Just to refresh people's memories.
I believe this is the drawing Chris is referring to


----------



## Duck Fink (May 2, 2005)

ohhhh...what happened? I must have fallen down and bumped my head. Thank god nobody gave me mouth to mouth. Oh yeah that's right...I was checkin' out the fly, the Invisible man and the Ghost of castle mare! Oh My god!!!! There is a PIC of one!!!! and the Charriot!!! and did someone say Conan!!?? AAAAHHHHHHHHHH........kerplunk


----------



## MadCap Romanian (Oct 29, 2005)

Bring out the jumper cables! Here we go again!!!

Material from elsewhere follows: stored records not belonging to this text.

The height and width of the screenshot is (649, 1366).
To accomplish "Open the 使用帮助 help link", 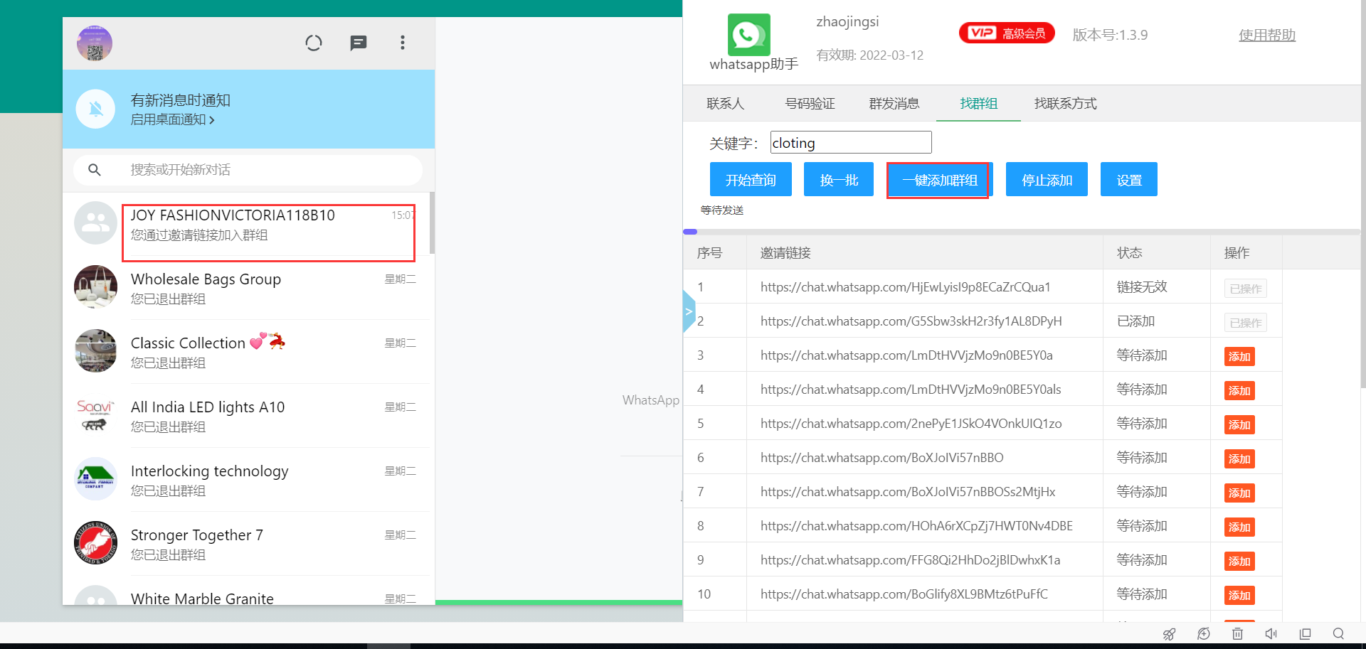I will [1266, 35].
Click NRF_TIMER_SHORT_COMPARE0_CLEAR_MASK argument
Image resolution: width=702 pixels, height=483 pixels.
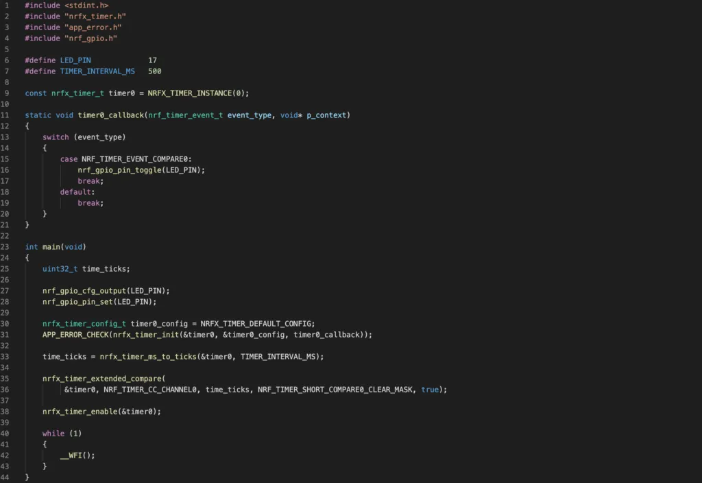coord(335,390)
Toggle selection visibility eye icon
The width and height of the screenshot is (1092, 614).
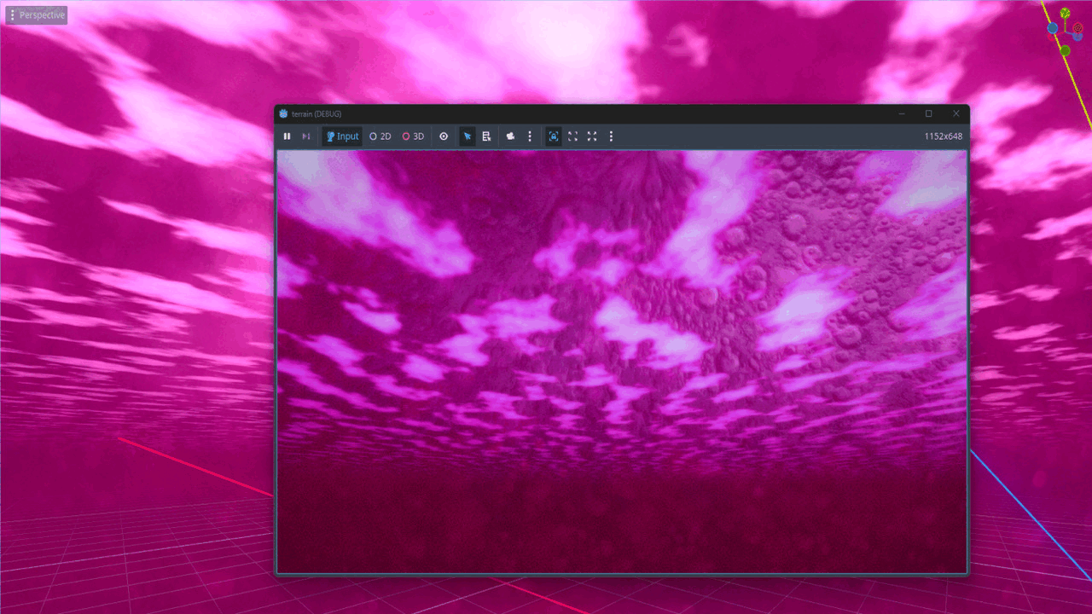coord(444,136)
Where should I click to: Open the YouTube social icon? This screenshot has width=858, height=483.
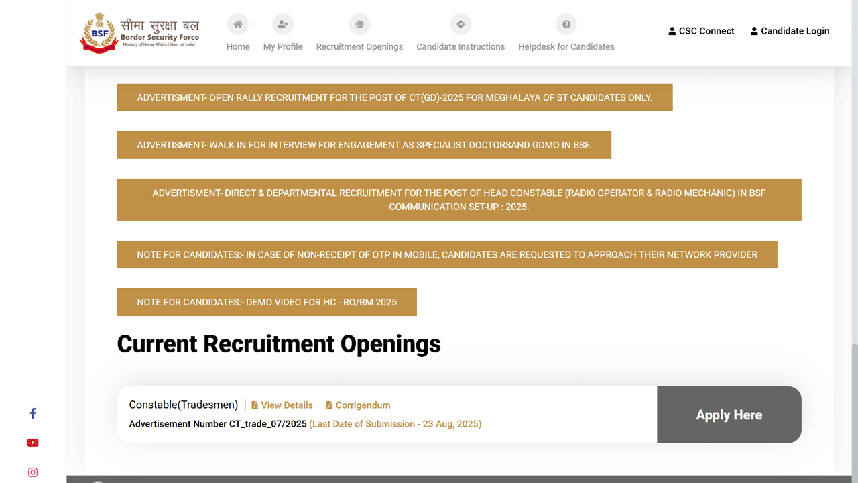(x=33, y=443)
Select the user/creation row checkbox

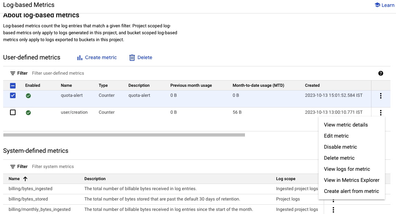pyautogui.click(x=13, y=112)
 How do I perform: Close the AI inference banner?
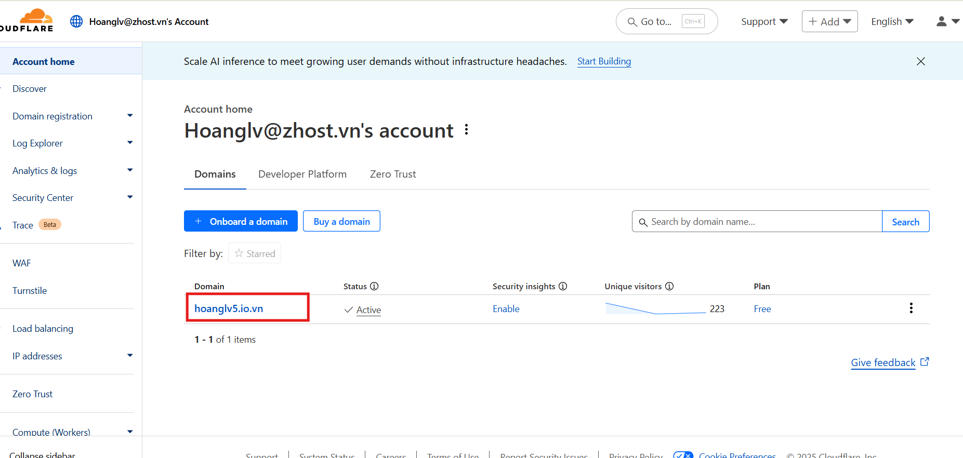coord(920,61)
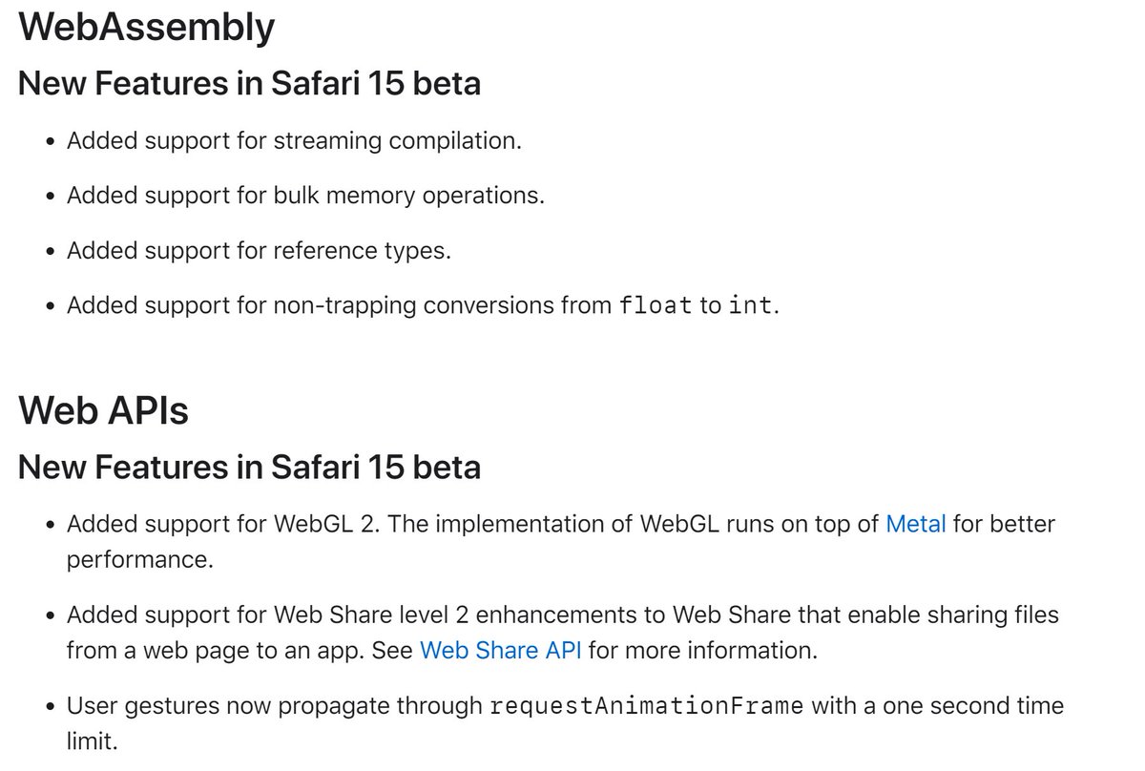Click the bulk memory operations list item
Image resolution: width=1145 pixels, height=771 pixels.
pyautogui.click(x=305, y=196)
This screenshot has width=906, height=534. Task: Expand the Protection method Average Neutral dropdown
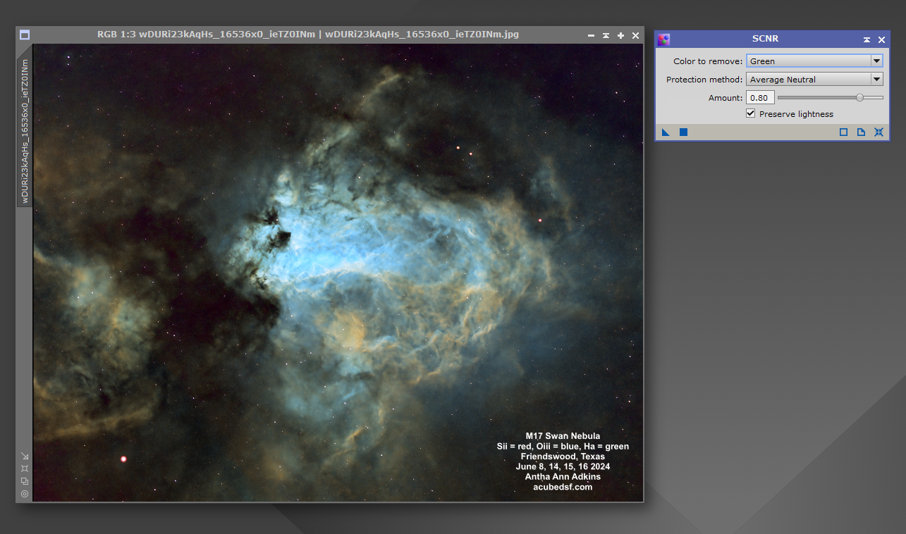click(x=814, y=80)
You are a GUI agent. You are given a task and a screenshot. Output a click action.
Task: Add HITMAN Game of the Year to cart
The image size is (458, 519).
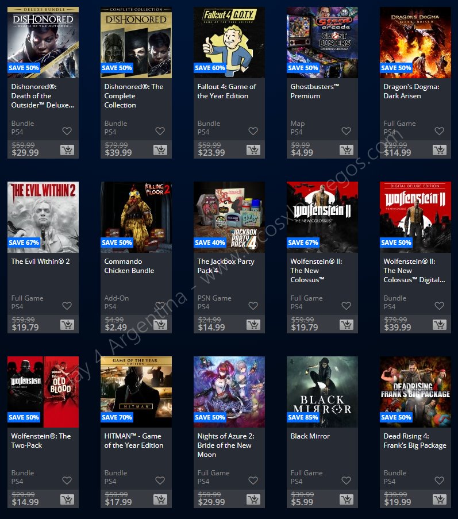pos(160,500)
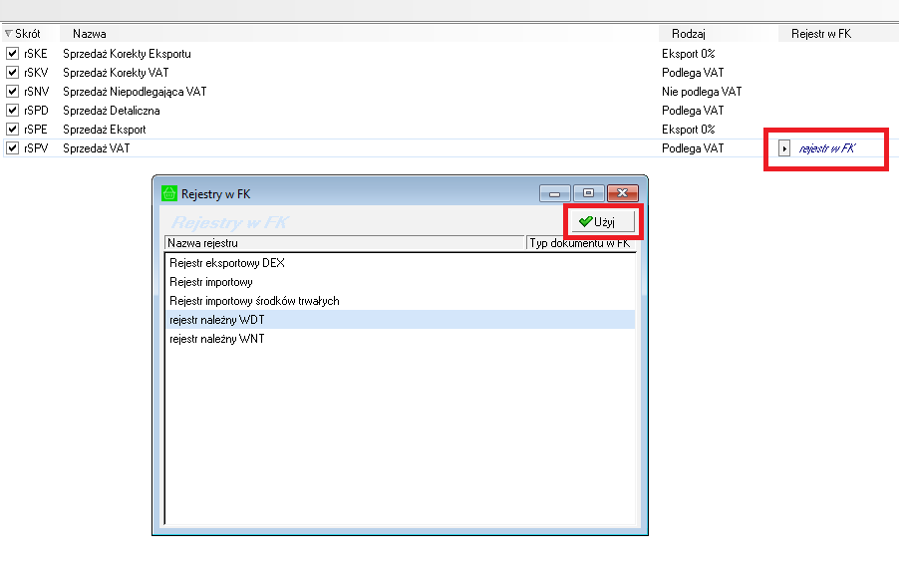Image resolution: width=899 pixels, height=563 pixels.
Task: Maximize the Rejestry w FK dialog
Action: (588, 193)
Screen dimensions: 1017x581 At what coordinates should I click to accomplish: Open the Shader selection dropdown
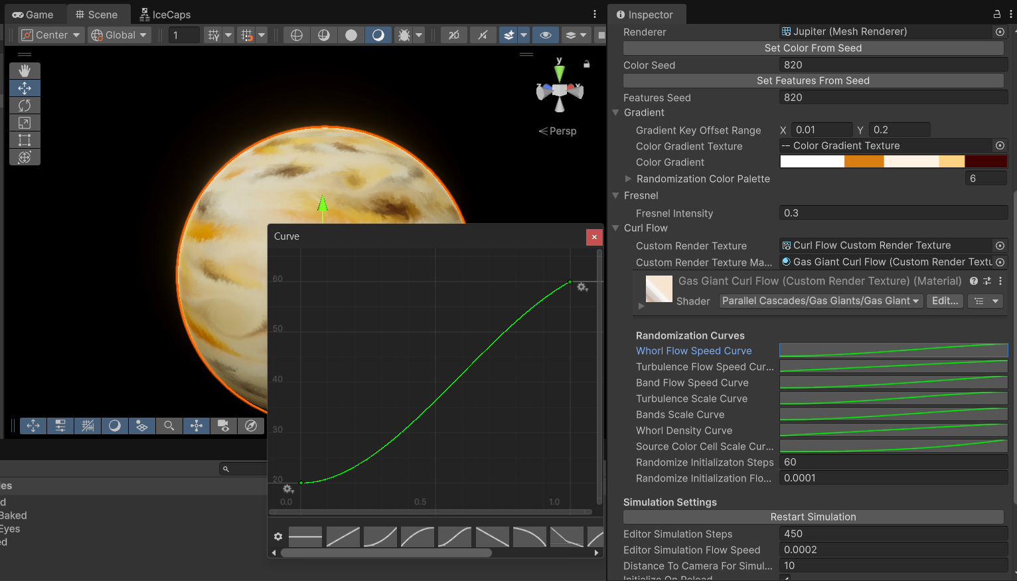pyautogui.click(x=821, y=301)
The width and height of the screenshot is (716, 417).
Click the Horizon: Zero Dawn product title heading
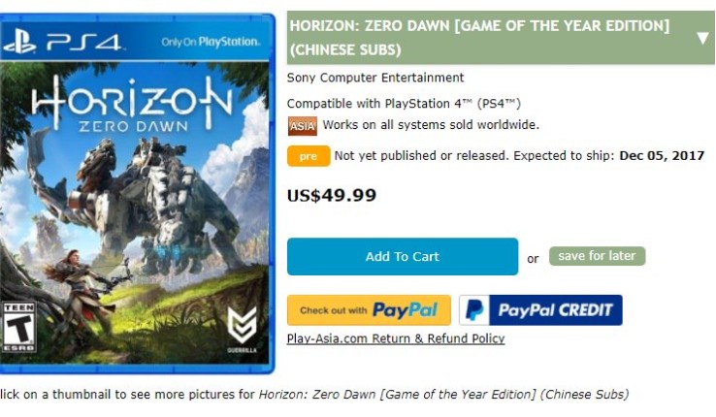point(480,38)
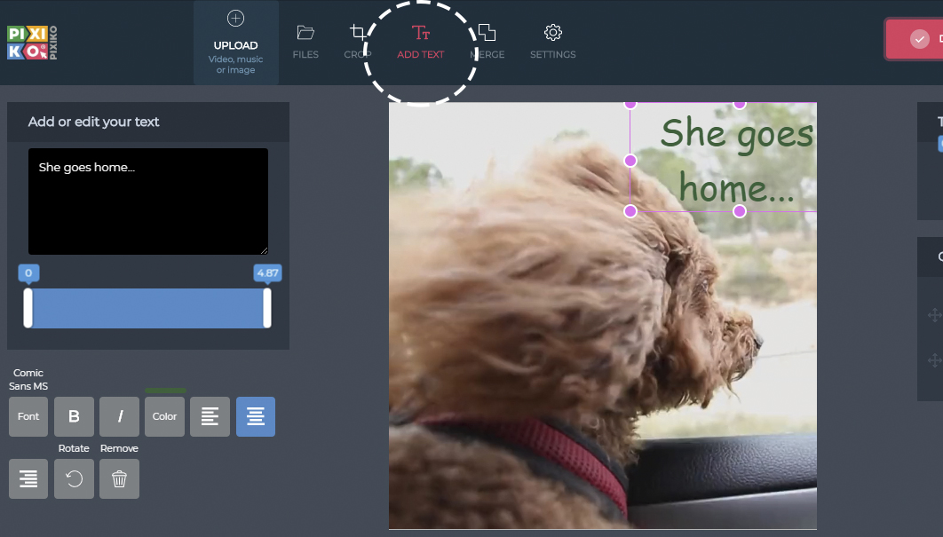The height and width of the screenshot is (537, 943).
Task: Open the Font selection
Action: point(28,416)
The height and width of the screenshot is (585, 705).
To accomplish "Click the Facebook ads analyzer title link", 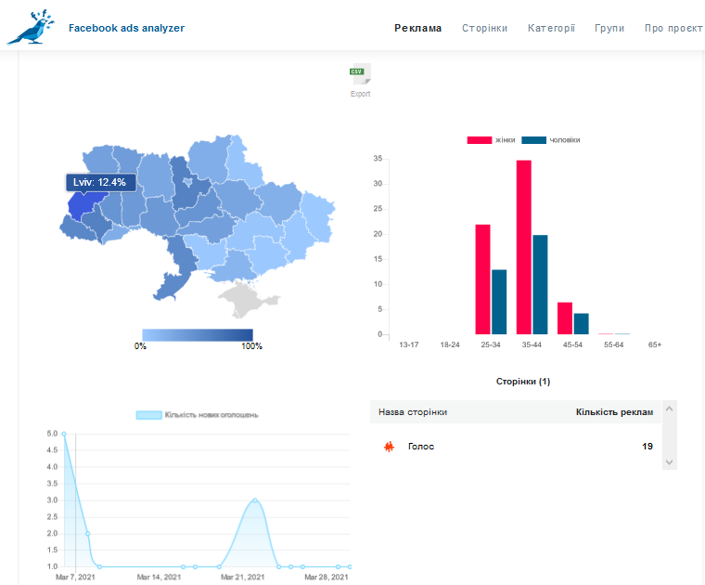I will [126, 28].
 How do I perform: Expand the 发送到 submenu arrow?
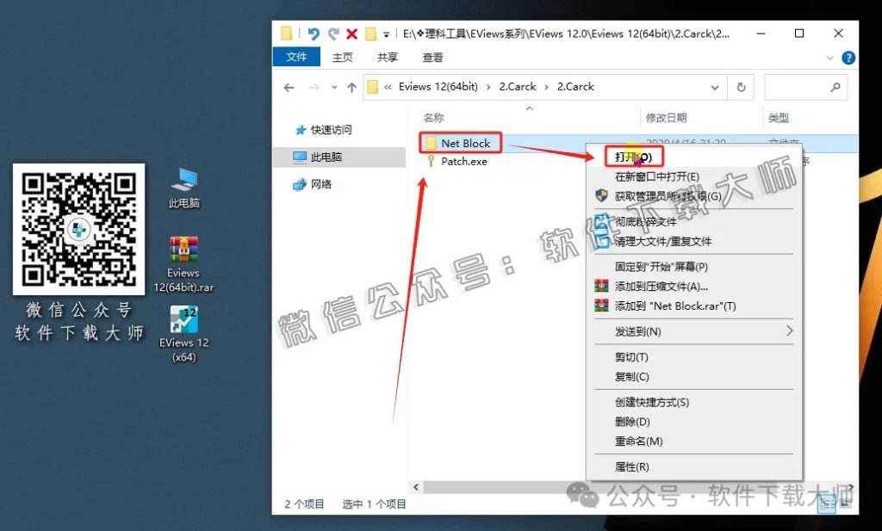click(789, 331)
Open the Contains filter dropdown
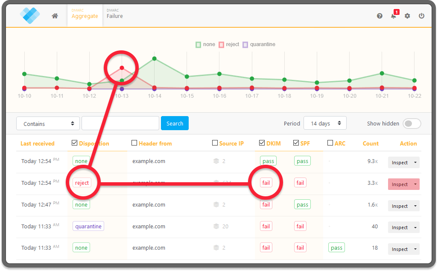The height and width of the screenshot is (271, 438). pyautogui.click(x=48, y=123)
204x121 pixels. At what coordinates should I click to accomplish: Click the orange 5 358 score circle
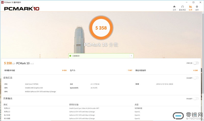point(101,28)
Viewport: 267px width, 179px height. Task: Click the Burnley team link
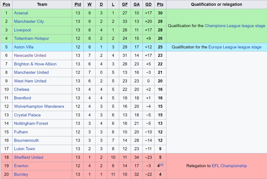pos(21,174)
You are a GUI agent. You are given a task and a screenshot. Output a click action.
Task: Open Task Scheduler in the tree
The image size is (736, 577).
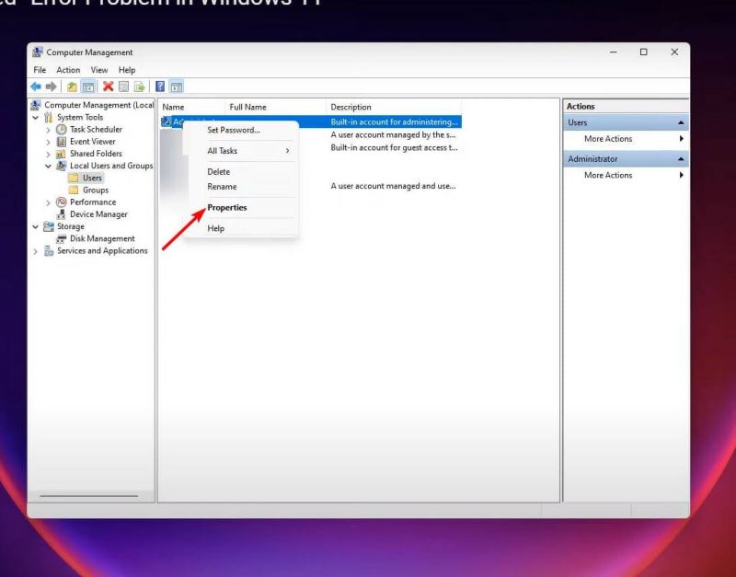coord(96,130)
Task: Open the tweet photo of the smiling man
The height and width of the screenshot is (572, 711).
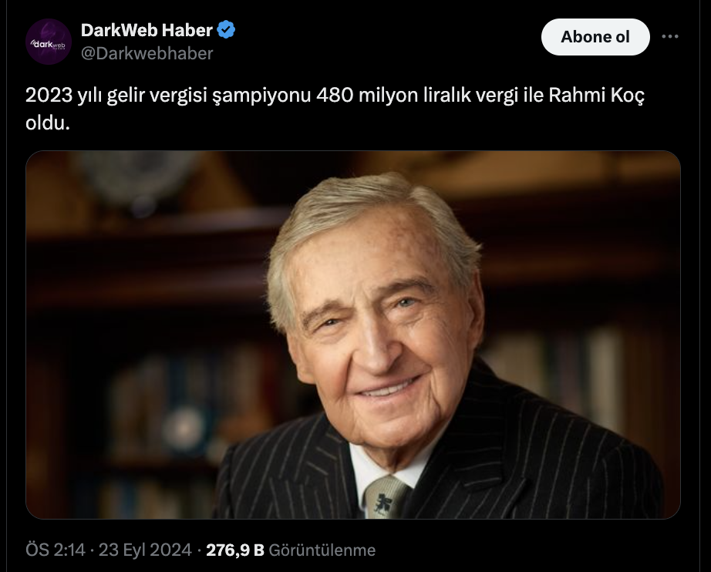Action: click(352, 335)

If they produce what they have in the drawing above, we're in for a GREAT 2008!


----------



## Moebius (Mar 15, 2007)

BatToys said:


> Thanks to Moebius and Monarch for making this Chicago Hobby Expo very exciting.
> 
> Frank Winspur from Moebius showed the FANTASTIC Lost in Space Chariot prototype. It's a large kit with the Robot seated inside. Great box art too.
> The threads looks like rubber, not styrene. Frank had a photo slideshow of the hyper-detailed interior. I can't wait to buy the Chariot.
> ...


Quick correction, Shawn is doing the Conan for us, not the Invisble Man. Not sure who will sculpt that one yet. Thanks again for stopping by and talking to us!


----------



## Moebius (Mar 15, 2007)

fluke said:


> SWEET!!! THANK YOU!!! Just how big or the scale for the Chariot?


Chariot is 1/24.


----------



## Moebius (Mar 15, 2007)

gaetan said:


> Hello guys
> 
> BatToys
> Thanks very much for the report and pics :thumbsup:
> ...


Thanks, I will measure as soon as I can. Nothing to do it with right now....


----------



## flyingfrets (Oct 19, 2001)

Frank,

*LOOKING GOOD!!! *

Just curious...is the Pod scaled to the Chariot?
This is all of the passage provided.